Petorca is the epicentre of the country’s drought crisis, where avocado plantations have sucked the region dry. The elected constituent for the area, Carolina Vilches, is a seasoned water rights activist who made environmental protection a key priority during her campaign.

“In the new constitution, there is a historic opportunity to consecrate the human right for water,” she said in her campaign video. A survey by Greenpeace revealed that 81 elected constituents have pledged to enshrine water as a human and environmental right.

Enshrined in law

Meanwhile, Indigenous rights will also be addressed in the new constitution. Of the 17 seats reserved for Chile’s Indigenous communities, who make up 12.8 percent of the population, nine are set aside for the country’s largest Indigenous group, the Mapuche.

Each elected Mapuche candidate has put rights to their ancestral lands as a necessity in the drafting of the constitution. This comes amid a surge in unregulated forestry activities in Mapuche territories in the Araucania and Biobio regions in southern Chile, corresponding to hundreds of thousands of hectares.

The country’s booming forestry industry has burgeoned from 400,000 hectares (988,421 acres) in 1974 to about 3 million hectares (7.4 million acres) in 2019, usurping Mapuche communities and impacting ecosystems.

Lynda Collins, an environmental law professor at the University of Ottawa and author of The Ecological Constitution: Reframing Environmental Law, stressed the importance of having environmental rights enshrined in constitutions. “If property is constitutionally protected, but the environment is not, obviously the environment will lose,” she said. “That’s not a fair fight, so it’s hugely important to, at a minimum, equalise the playing field.”

A sign on a glass door reading ‘Constitutional Convention’ is seen at the rooftop of the Pereira palace, where a new Chilean constitution will be developed, in Santiago, Chile [Ivan Alvarado/Reuters]
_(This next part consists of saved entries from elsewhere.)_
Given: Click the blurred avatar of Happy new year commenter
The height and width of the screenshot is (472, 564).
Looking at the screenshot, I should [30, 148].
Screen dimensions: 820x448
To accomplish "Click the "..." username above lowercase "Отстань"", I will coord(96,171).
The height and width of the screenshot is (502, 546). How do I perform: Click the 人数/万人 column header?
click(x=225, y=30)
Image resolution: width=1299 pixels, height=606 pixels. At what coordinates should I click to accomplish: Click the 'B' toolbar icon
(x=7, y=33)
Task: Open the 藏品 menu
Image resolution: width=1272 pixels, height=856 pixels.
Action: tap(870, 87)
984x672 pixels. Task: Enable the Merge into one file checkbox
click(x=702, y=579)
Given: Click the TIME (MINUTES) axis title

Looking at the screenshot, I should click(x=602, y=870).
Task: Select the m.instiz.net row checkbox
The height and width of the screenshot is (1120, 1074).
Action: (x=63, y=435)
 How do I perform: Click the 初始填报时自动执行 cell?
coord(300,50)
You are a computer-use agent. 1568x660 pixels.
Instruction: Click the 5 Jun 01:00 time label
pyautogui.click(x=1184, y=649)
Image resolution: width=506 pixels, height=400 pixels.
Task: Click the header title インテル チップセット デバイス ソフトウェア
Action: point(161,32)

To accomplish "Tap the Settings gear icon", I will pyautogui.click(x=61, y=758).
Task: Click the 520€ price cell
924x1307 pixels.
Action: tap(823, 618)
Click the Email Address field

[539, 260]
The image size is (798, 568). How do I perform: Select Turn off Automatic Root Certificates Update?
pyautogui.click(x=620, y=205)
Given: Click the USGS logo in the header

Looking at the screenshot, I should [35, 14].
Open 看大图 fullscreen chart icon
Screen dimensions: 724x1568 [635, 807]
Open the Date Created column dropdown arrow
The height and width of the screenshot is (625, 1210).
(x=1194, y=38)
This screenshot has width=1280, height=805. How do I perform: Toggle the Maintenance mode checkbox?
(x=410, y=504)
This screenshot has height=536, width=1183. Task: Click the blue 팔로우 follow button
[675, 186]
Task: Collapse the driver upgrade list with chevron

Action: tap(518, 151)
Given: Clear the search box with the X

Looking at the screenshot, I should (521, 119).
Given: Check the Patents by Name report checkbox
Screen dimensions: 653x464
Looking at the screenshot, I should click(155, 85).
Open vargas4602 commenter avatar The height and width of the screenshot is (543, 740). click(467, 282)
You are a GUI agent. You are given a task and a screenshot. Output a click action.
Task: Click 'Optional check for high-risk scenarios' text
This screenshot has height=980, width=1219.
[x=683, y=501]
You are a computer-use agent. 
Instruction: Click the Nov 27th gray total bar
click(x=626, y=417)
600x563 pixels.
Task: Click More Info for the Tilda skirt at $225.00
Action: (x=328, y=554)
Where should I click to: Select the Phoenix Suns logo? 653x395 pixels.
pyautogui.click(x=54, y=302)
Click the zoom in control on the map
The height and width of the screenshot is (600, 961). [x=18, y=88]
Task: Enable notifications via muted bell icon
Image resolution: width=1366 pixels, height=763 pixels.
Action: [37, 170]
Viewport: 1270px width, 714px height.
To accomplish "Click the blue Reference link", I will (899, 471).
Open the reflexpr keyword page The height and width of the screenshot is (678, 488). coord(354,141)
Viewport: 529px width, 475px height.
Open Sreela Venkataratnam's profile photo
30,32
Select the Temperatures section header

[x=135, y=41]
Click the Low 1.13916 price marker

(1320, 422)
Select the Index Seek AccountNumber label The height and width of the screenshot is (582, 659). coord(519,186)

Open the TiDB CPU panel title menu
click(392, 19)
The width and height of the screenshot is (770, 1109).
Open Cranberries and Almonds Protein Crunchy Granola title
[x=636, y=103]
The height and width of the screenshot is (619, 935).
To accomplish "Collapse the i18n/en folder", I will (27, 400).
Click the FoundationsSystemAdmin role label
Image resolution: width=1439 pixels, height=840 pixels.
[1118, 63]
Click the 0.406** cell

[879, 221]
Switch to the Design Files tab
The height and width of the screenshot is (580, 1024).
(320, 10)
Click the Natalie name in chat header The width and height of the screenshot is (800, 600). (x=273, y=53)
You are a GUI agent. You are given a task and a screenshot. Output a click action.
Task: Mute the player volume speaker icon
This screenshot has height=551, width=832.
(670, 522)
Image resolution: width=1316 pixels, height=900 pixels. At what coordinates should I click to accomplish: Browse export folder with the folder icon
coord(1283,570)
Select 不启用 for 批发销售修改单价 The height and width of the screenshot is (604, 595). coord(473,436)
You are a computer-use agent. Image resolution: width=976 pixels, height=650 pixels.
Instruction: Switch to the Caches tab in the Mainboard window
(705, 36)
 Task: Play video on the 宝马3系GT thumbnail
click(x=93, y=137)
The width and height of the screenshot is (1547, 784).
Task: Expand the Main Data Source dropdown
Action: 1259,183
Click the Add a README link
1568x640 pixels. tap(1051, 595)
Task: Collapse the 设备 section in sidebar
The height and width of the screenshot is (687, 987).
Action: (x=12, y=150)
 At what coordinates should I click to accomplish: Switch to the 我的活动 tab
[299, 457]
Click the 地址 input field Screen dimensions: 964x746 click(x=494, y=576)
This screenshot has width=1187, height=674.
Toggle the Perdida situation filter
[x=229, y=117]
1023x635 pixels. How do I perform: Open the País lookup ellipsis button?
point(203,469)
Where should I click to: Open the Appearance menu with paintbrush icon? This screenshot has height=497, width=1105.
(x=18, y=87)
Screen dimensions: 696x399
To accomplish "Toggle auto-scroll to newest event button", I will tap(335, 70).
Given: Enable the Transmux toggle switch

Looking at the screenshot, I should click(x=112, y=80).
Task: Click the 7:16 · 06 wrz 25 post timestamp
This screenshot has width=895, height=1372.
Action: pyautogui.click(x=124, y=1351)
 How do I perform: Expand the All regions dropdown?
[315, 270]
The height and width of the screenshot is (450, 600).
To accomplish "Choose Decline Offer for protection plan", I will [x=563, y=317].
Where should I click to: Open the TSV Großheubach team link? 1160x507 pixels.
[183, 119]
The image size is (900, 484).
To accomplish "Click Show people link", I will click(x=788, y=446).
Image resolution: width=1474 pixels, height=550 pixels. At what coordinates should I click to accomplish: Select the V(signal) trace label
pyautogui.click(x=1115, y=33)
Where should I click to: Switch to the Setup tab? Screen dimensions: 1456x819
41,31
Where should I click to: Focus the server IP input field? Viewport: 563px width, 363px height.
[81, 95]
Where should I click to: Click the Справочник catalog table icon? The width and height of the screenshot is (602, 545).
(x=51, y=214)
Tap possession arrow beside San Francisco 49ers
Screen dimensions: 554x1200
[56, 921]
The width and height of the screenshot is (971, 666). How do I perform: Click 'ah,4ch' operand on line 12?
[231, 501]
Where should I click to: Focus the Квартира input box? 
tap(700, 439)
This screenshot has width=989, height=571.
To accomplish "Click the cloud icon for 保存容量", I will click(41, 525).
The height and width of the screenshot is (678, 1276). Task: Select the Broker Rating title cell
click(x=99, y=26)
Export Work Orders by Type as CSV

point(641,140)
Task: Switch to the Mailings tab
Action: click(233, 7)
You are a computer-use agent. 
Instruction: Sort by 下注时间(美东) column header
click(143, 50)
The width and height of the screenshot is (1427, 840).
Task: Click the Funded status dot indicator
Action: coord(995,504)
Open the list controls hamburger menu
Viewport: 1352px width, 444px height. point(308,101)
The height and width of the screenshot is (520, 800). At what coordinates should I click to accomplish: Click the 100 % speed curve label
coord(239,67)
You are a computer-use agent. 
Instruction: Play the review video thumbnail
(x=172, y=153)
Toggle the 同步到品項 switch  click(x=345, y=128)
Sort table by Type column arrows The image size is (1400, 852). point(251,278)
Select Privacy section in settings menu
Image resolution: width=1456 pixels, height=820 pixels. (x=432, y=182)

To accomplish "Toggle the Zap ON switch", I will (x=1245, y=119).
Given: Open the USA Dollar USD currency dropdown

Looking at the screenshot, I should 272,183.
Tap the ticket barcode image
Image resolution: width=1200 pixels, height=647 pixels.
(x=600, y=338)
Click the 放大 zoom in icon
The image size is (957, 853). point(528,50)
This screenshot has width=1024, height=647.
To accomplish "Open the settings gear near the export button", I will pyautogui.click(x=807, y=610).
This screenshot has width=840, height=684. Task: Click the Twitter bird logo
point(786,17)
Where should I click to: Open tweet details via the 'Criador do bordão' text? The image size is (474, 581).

The assembly will meet for the first time later this month, where it must elect a president and vice president from its members to oversee and establish procedures. The body then has nine months for drafting, with a maximum extension of three months. The final constitution can only be ratified if approved by the public through a referendum.

For Collins, the writing of Chile’s new constitution marks a “potent historical moment” that can serve as a global example, and she added that it is exciting to see environmental champions have a voice in the process.

“(Chile) is both a cautionary tale about what happens when you push people to the edge by denying them access to crucial environmental services,” she said. “But also it’s a beacon of hope that there is another way to do this.”